Artificial insemination projects to increase elephant population

photo: Bohdan Szcześniak

photo: Bohdan Szcześniak

The elephant population in Thailand has decreased to less than 5,000 as they have been abandoned and left uncared. Concern authorities have made efforts to increase the huge animal’s population through artificial insemination projects.

Phang Sommai is the latest casualty at the Elephant Conservation Centre in northern Lampang province. Her palms were seriously injured and she cannot walk.

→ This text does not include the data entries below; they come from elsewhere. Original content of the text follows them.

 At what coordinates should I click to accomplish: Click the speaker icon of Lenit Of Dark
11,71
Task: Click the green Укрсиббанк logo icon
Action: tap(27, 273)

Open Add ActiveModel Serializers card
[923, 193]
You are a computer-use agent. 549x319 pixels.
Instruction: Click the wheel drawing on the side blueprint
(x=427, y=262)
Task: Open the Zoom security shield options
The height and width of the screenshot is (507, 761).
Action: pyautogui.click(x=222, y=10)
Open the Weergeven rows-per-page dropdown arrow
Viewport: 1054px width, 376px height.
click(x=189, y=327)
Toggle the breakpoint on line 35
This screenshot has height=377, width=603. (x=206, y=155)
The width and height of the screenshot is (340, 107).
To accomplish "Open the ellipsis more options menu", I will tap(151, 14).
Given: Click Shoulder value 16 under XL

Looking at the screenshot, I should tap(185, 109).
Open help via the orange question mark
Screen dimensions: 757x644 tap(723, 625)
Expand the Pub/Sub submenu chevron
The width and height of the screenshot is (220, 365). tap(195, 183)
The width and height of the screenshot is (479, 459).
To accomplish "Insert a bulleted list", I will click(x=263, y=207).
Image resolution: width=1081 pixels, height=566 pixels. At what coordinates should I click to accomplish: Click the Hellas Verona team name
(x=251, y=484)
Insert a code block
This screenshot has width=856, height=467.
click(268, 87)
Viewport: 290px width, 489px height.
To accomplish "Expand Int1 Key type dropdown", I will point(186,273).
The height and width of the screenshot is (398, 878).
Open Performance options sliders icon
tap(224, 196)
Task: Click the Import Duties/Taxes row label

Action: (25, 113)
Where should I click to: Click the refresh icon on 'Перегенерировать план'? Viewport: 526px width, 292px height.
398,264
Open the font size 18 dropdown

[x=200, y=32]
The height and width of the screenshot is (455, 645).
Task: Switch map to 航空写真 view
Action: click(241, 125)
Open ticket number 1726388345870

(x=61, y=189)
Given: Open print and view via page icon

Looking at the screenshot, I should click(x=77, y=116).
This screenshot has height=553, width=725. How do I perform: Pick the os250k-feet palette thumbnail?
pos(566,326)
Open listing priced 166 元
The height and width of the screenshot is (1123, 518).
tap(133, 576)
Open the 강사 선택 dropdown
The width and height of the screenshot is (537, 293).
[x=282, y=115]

Phang Sommai’s injuries highlight the plight of Thai elephants. Some lost their legs after stepping on landmines while dragging timber in the forest. Many others were wounded by cars while roaming Bangkok’s streets as a result of their mahouts’ exploitation.

“Elephants brought to the cities usually become stressed. Sometimes they run wild, hurting people and damaging property. They also suffer from exhaust fumes, as their trunk which is a highly sensitive organ, is at the same level as car exhaust pipes, and they inhale the toxic fumes directly,” said Preecha Puangkam, a veterinarian at Mae Sa Elephant Camp.

Despite attempts to improve the well-being of elephants, about 400 of the pachyderms wander in cities. As a result, there are more untimely deaths than there are babies born, causing an imbalance in the elephant population.

Lack of opportunity for natural mating also contributes to the dwindling population of Thai elephants.

A female elephant normally gives birth to a single calf, with a 23-month gestation period, longer than other animals.

“Mahouts prefer to have elephants working for money than anything else. Elephant camps also want to keep female elephants as they are easily tamed. This means the males and females have less opportunity to meet and mate,” said Sitthidech Mahawangsakul, a veterinarian at Elephant Conservation Centre.

However, researchers have successfully developed an artificial breeding programme to increase the elephant population and reduce weak characteristics caused by inbreeding. It recently welcomed ‘Khun Plai’, said to be the first baby elephant in Asia born to a mother who was artificially inseminated with fresh semen.

“From this success, we are seeing the way to breed Thai elephants and conserve the huge animal,” said Ronnachit Rungsri, a veterinarian at the Elephant Artificial Insemination Project.

Research into frozen elephant semen has also been carried out. The frozen semen can be kept for about 20 years for artificial insemination. Phang Sao was given frozen semen and now she is pregnant, with delivery of her baby expected in September. Researchers say the new born will be the world’s first elephant baby from frozen semen and a new hope for the conservation of Thai elephants.